If the Morpheus requires the Camera, then two SKUs would need to be made available, one with just the headset and another which bundles the Camera with the Morpheus, making the upgrade to VR for a lot of PS4 users a steep price, similar to the Move bundles we saw five years ago.

Oculus Rift is likely to be the cheaper option because of this, and its compatibility with existing tech makes it an enticing deal for developers. The Rift integrates itself into engines such as Unity, Unreal 4 and UDK, making it more accessible to developers (technically you can order a devkit right now from Oculus’ website).

One of the most important things that developers have discovered since the technology has become popular is the importance of latency and frame rates. If you’re playing a game on a VR device and a drop in framerate causes your head’s movement to no longer match the image you see on screen, motion sickness can become an issue. It’s generally agreed that having a high frame-rate in the game is crucial, which means that developers may be more likely to make sacrifices in order to hit that locked 60fps mark. As a gamer that will always prefer framerate to graphics, the idea of a future in which more PS4 games are more likely to be a locked 60fps in order to hit a Morpheus requirement is a very exciting prospect to me.

Non-traditional input systems have been around since before the Wii, and the motion control boom of several years ago is looked back on as a fad, due to the perceived lack of success of the PlayStation Move and the Kinect. There is every possibility that the VR race could become another case of the motion control we saw back then – a short-term period of success followed by a quick death.

Hopefully, this won’t be the case with VR. VR can succeed where motion control failed because motion control in the way that we knew it can only do so much. VR is the chance to trick your brain into thinking it is battling aliens or sword-fighting with pirates far more than any PC or games console ever has, and hopefully VR will represent an explosion in the games industry that continues for many years.

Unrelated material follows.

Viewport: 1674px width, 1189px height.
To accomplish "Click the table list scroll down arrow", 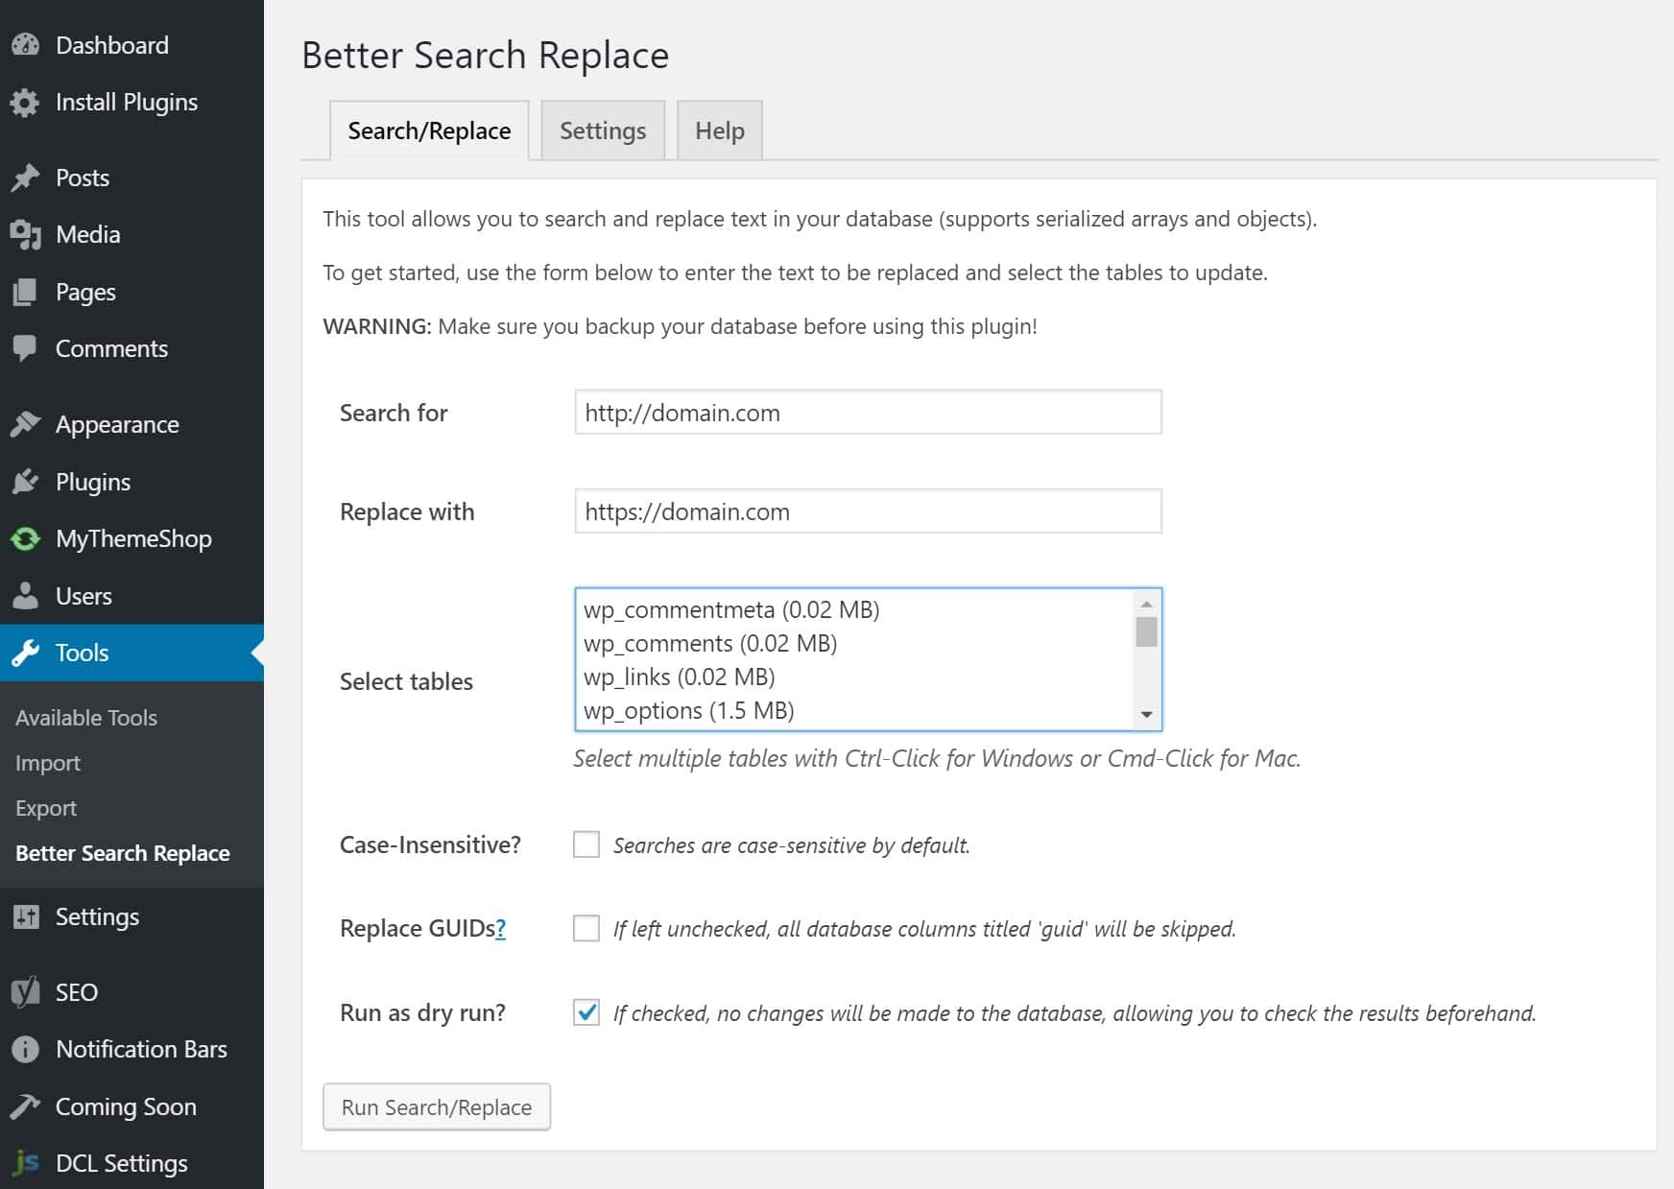I will [x=1146, y=715].
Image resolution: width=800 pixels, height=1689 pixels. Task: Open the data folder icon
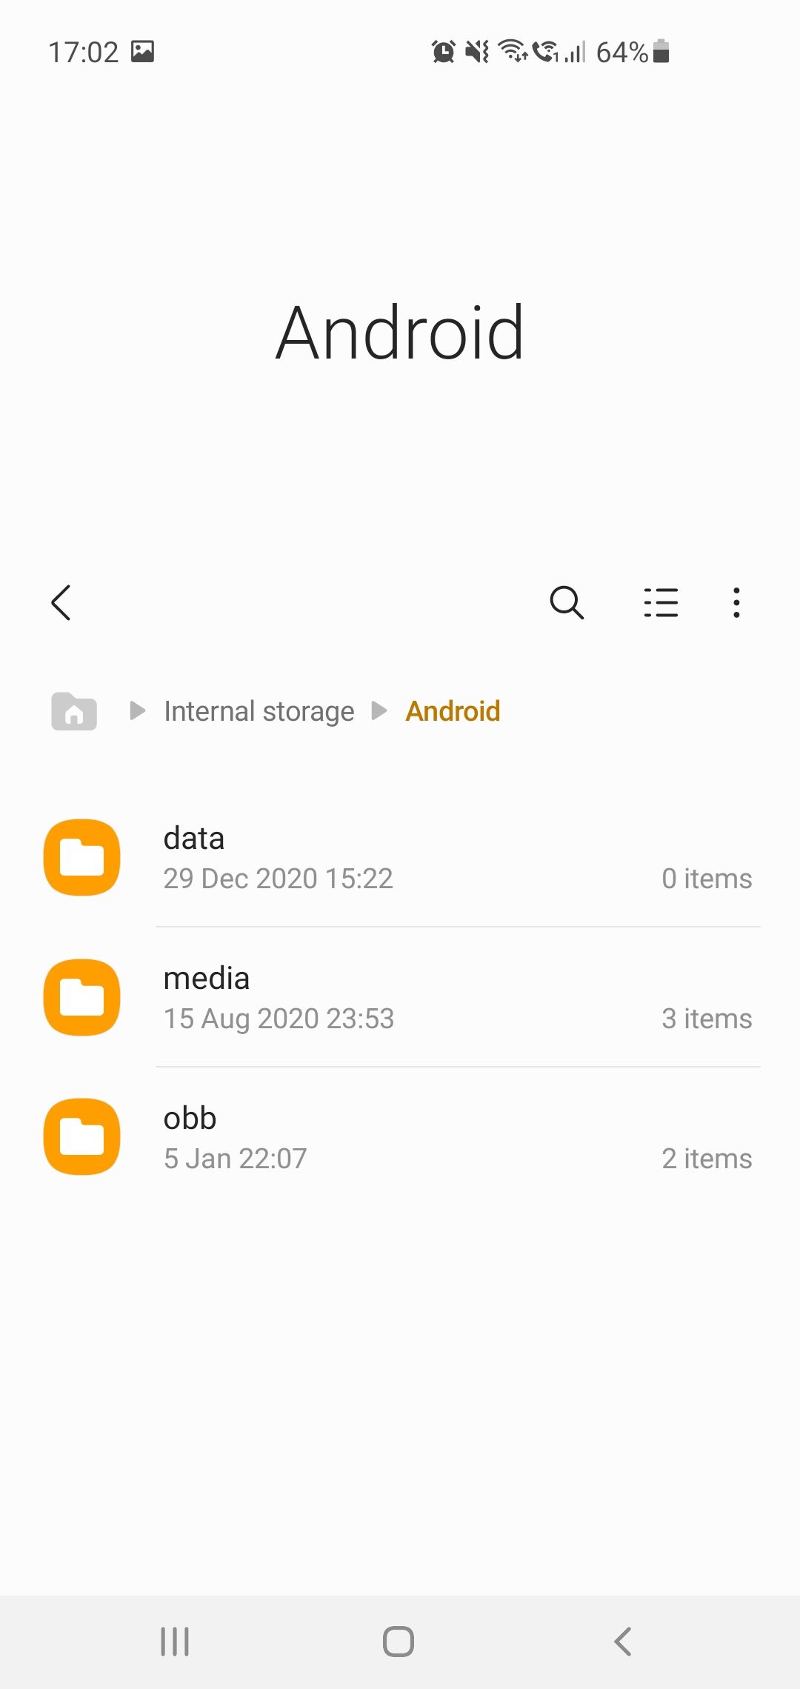coord(82,857)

In terms of marketing, Oculus is now owned by Facebook, and will likely have the edge in the marketplace due to possibly pushing the device as not just for gaming, while Sony’s position will be far more game-focused. As for which device comes out as the victor, that is decided by the same thing it always has: the marketplace. Compatibility between devices is one of the most important things, but if one device is noticeably more expensive than the other, then the cheaper of the two options will win. I predict that the Rift will be the cheaper option, and will be more popular as non-gamers adopt the device for a multitude of purposes, not just for gaming. The Morpheus + PS4 combo is likely to see exclusive VR experiences which Sony will push (e.g. a Naughty Dog-developed VR game will only happen on PS4).

The stage is set for another battle for consumer’s cash, and it is driven by a need to innovate far more than the motion control technology was, which makes 2015 an exciting year, as the promises we’ve seen from Oculus and Sony look like they’re going to be delivered.